An Open Letter to Dave Eggers



I know you think you’re great because you wrote A Heartbreaking Work of Staggering Genius, but I wrote an episode of Pound Puppies, and you don’t see me bragging.  And it was an awesome episode!  You may have seen it.  It was the one in which a stray hound gave all the other dogs worms.  I called it “A Heartbreaking Case of Staggering Worms.” 


I say you “may” have seen it, but unfortunately you didn’t because the network refused to air the episode.  They said it wasn’t “kid friendly” just because, in one scene, one of the pound puppies mauls a kid.  Looking back on it, I don’t think the producers made an honest portrayal of what life is like for dogs at the pound.

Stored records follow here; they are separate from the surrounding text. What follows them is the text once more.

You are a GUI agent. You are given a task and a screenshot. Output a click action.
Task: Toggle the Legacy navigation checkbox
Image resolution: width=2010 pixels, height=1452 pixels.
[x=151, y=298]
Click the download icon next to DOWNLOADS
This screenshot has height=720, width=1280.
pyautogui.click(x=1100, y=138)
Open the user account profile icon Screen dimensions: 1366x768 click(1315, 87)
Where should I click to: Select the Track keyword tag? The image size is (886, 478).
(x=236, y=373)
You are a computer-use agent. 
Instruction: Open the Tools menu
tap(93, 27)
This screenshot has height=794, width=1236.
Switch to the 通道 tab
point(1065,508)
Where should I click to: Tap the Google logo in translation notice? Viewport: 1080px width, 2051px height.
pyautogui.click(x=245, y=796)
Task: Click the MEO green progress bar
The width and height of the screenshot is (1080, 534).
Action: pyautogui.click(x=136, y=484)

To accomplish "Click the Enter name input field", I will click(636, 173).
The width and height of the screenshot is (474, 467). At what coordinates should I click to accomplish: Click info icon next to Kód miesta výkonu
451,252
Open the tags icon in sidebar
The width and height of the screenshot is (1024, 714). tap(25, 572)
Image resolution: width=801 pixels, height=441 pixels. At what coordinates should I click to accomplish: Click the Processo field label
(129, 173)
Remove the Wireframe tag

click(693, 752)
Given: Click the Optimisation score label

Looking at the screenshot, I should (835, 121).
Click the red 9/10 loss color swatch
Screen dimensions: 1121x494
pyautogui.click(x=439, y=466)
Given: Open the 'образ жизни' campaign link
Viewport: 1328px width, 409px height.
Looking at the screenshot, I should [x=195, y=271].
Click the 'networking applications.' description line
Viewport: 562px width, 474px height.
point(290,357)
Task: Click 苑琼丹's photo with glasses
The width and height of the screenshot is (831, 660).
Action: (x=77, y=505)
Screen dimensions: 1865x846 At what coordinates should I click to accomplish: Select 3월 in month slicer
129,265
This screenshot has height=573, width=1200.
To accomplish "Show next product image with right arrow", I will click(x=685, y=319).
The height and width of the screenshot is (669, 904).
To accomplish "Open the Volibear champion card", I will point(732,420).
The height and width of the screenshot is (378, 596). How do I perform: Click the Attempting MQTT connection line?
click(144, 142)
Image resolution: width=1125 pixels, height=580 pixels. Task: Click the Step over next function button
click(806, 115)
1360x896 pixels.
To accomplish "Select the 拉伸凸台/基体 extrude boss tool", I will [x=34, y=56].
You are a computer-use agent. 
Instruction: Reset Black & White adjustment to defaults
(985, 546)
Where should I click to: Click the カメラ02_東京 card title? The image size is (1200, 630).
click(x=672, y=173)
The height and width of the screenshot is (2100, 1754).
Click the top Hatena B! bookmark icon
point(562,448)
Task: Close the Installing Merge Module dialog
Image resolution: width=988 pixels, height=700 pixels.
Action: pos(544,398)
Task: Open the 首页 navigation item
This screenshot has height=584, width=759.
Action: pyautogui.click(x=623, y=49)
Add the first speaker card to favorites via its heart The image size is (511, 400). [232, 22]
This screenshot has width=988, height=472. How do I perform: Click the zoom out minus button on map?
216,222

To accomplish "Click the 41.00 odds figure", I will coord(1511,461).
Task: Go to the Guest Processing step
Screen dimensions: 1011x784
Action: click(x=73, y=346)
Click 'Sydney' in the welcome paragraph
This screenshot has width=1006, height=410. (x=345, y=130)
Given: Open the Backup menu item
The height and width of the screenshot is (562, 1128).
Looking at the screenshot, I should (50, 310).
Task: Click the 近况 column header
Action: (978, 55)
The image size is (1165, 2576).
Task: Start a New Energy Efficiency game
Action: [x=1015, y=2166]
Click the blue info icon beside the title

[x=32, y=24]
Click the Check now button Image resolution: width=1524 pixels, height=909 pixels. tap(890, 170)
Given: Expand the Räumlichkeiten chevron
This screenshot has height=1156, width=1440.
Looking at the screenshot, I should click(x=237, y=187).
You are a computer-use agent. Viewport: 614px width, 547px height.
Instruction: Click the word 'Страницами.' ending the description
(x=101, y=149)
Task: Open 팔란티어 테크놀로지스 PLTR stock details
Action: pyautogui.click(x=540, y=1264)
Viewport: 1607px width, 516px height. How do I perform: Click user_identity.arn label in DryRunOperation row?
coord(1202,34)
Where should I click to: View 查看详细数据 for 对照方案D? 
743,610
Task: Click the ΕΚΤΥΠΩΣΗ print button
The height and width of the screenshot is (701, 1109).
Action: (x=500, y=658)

Anyway, I wanted to tell you I’m really sorry your parents died and you had to raise your little brother and you were forced to go to school with Vince Vaughn, but you know what?  I’ve had my share of troubles too.  Let’s just say that episode of Pound Puppies was based on a true story and leave it at that...  I had worms.  So how come no-one has offered me the editorship of The Paris Review? 
Still.  I think it’s great that you and your little brother have been traveling around giving away all your money to people in Sudan and New Orleans.  People born in third world countries really have it bad.  If I somehow managed to trick a bunch of people into reading my stupid book, I’d probably spend the money on a monster truck or something.  I wouldn’t give it away, and I certainly wouldn’t launch a literary quarterly geared towards gay Irishmen like you did.  But I guess it’s good you found your niche.

Well, I guess that’s about it for now.  I just wanted to make sure you knew you weren't the only staggering genius around (although I'm more often described as a staggering drunk), but I won't keep you.  You probably need to go edit something.  Speaking of which, feel free to use this letter in the Best American Non-Required Reading 2012.  If you do, I promise to donate my share of the proceeds to my favorite charity.  You may have heard of it.  It’s called The Truck-A-Saurus Fund.  Won’t you help?